Acupressure for stress relief

Many of you might have heard of acupuncture before, you know that ancient Chinese healing art where they stick you with needles on certain points of your body to get your Qi flowing better, but have you heard of acupressure before? I hadn’t, not before this.

Classical Thai Massage

By Tara Angkor Hotel (Flickr: Classical Thai Massage) [CC BY 2.0], via Wikimedia Commons

So what is acupressure? Well I already gave a very small definition of what acupuncture is; acupressure is pretty much the same thing except without the needles, which is good because I am deathly afraid of needles as it is, so this is right up my alley. Instead of needles, acupressure uses pressure applied from a person’s hands; otherwise the two are almost identical. The basic idea is that there are certain points in our body which when we press/massage/poke a needle into, increases the flow of life or Qi energy which benefits our overall physical and mental health, both acupuncture and acupressure use the same points in the body to manipulate your Qi or life energy.

People use this technique to help solve a range if problems, from back pains and constipation to getting over an addiction and trouble sleeping, but in our case we’re going to be focusing on one thing acupressure is supposed to help and that is stress and anxiety (well technically that’s two things but for the sake of this post we’ll put them into one category).

I am personally more interested in acupressure instead of acupuncture because:

  1. My fear of needles.
  2. You can perform acupressure on yourself with your own hands.

Now I should mention that acupressure/acupuncture comes under the alternative medicine category so there is some controversy on it in the scientific community. There are some people who are open minded and say, “A lot of people seem to benefit from it so maybe there’s actually something to it,” and then you get other side saying “No! Acupressure/acupuncture doesn’t work at all, and anyone who says they benefit from it is either lying or benefits thanks to the placebo effect.” Personally I’ve never tried out either acupressure or acupuncture so I don’t have an opinion yet, but hey, don’t knock it till you try it, right?

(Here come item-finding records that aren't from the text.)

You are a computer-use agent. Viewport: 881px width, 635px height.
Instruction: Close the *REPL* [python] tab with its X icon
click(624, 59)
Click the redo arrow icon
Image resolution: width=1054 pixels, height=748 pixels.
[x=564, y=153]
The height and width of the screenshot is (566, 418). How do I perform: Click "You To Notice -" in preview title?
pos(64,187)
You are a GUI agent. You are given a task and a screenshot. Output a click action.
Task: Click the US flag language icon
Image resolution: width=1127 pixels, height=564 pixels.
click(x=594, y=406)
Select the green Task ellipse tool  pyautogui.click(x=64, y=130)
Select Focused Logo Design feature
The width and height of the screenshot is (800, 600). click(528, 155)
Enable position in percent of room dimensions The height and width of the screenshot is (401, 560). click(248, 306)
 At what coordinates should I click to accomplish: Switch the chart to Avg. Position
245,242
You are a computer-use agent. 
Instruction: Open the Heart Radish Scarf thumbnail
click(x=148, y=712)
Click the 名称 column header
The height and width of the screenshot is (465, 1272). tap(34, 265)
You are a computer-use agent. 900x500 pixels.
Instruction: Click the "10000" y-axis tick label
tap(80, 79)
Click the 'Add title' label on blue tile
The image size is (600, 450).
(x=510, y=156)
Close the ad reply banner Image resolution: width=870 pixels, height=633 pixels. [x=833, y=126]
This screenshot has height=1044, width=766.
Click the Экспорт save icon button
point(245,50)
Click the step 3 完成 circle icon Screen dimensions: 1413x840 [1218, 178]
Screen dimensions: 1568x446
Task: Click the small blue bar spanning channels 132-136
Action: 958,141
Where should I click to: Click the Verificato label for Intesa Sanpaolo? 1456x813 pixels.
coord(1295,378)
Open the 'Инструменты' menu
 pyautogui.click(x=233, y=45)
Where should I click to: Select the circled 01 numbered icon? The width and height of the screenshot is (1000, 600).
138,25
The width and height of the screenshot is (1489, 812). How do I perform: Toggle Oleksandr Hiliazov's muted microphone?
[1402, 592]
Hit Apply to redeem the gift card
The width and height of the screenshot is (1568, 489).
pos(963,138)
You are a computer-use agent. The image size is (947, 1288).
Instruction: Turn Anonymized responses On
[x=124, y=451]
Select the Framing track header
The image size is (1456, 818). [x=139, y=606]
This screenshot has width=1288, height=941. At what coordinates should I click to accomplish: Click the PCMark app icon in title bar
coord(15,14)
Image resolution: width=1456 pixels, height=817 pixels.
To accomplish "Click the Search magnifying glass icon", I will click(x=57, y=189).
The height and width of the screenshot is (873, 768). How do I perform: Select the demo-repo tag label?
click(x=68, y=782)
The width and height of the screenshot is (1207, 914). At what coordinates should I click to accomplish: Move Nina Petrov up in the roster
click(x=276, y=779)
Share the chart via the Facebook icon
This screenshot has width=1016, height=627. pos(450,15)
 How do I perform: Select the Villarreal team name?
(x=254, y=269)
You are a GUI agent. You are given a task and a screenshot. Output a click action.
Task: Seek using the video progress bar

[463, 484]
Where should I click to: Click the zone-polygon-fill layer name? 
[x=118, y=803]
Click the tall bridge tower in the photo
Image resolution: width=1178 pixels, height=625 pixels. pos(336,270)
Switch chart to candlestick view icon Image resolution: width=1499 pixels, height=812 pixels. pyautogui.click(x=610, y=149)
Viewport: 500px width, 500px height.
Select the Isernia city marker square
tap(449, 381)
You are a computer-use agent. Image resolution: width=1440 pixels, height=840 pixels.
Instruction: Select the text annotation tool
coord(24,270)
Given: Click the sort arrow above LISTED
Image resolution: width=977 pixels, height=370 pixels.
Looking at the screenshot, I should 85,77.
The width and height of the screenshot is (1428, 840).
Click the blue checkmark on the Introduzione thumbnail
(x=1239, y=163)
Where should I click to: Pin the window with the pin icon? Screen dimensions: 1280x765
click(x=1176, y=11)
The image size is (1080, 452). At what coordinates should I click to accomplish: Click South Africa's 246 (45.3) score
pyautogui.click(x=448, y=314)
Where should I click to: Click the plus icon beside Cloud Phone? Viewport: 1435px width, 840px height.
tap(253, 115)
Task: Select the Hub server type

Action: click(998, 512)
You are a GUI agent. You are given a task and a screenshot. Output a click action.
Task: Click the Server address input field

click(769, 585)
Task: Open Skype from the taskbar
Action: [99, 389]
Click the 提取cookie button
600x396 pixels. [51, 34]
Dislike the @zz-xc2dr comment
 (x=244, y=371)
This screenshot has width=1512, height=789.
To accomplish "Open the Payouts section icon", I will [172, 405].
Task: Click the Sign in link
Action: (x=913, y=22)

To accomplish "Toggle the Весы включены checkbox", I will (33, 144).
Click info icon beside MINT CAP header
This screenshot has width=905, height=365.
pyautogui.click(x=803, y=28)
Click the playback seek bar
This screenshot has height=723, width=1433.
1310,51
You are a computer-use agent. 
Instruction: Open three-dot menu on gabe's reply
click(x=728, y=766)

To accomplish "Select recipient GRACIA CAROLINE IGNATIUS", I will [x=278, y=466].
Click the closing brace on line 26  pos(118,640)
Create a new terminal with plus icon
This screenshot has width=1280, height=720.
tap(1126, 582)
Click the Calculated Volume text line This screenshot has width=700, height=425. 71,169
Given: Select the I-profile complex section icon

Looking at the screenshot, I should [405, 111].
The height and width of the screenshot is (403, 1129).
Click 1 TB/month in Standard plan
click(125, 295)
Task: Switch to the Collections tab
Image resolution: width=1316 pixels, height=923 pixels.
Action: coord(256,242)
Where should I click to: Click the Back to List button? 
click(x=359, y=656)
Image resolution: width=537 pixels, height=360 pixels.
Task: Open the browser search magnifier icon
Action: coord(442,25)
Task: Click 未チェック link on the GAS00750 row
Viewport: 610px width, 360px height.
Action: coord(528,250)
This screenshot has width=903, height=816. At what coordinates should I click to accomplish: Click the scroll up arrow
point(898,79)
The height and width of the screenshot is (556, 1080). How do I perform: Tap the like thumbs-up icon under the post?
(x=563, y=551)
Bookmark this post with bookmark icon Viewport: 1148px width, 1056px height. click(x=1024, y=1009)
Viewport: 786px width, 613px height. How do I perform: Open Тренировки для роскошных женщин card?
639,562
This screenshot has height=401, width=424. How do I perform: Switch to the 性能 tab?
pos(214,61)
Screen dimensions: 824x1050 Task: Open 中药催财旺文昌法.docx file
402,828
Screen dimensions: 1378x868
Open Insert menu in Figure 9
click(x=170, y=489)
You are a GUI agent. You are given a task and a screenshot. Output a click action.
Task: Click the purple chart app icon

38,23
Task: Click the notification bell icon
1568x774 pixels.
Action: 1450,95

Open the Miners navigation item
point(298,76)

Anyway the reason why I mention this is because you probably won’t find that many scientific researches pertaining to this subject. So far the only scientific study on acupuncture I could find was this one. However, you will find a lot of stuff explaining what acupressure/acupuncture is and some of the techniques you can use for various ailments. I couldn’t find anything which explains how it works in detail so I guess we’re stuck with just the Qi flow explanation.

In case you’re interested here’s an article from acupressure.com titled, “What is Acupressure,” explaining what acupressure is and talks about some the methods you can use and the benefits of acupressure in general.

Now then let’s talk about acupressure points which help ease anxiety. I got this information from an article in modernreflexology.com titled, “10 Best Acupressure Points to Relieve Anxiety, Palpitations, and Nervousness” written by Bipasha Mukherjee . It talks in detail about, well it’s there in the title, for the sake of this post I’m only going to mention the pressure points and where they are, if you want more details you’re going to have to go to the page and read it yourself.

TW15

    • TW15 (Triple Warmer 15), this point can be found on both shoulders between the base of your neck the top of your shoulders.

B10

  • B10 (Bladder 10), this point can be found a finger width below the base of your skull.

P3

  • P3 (Pericardium 3), this point can be found on the inside of the arm, at the lower edge of the elbow crease when you bend your arm.

P6

  • P6 (Pericardium 6), this point can be found in the middle of the inner side of the forearm, roughly two and one-half finger widths from the wrist crease.

H7

  • H7 (Heart 7), this point can be found below little-finger side of the forearm, on the wrist.

GV 24-5

  • GV 24.5 (Governing Vessel 24.5), this point is called the Third Eye Point, and can be found exactly in between your eyebrows.

CV 17

  • CV 17 (Conception Vessel 17), this point can be found in the middle of the breastbone, in between your pectoral muscles.

Lv3

  • Lv 3 (Liver 3), this point can be found on the top side of your foot, an inch above and between your big and the second toe.

gb13

  • GB 13 (Gall Bladder 13), this point can be found inside your hairline, above the outer edge of your eyebrow.

K27

  • K 27 (Kidney 27), this point can be found under your collar bone in the hollow adjacent to the breastbone.

We are now close to the end of this post. Before we end this I would like to say that almost all the sites I researched say that you should get proper acupressure treatment from a trained professional, but I think that as long as you are careful and follow the instructions properly, you should be able to get results by doing it yourself too. I’ll be trying these out on myself too, hopefully it’ll work.

So try putting some pressure on the right places and feel your stress flow away, and let me know whether it worked for you!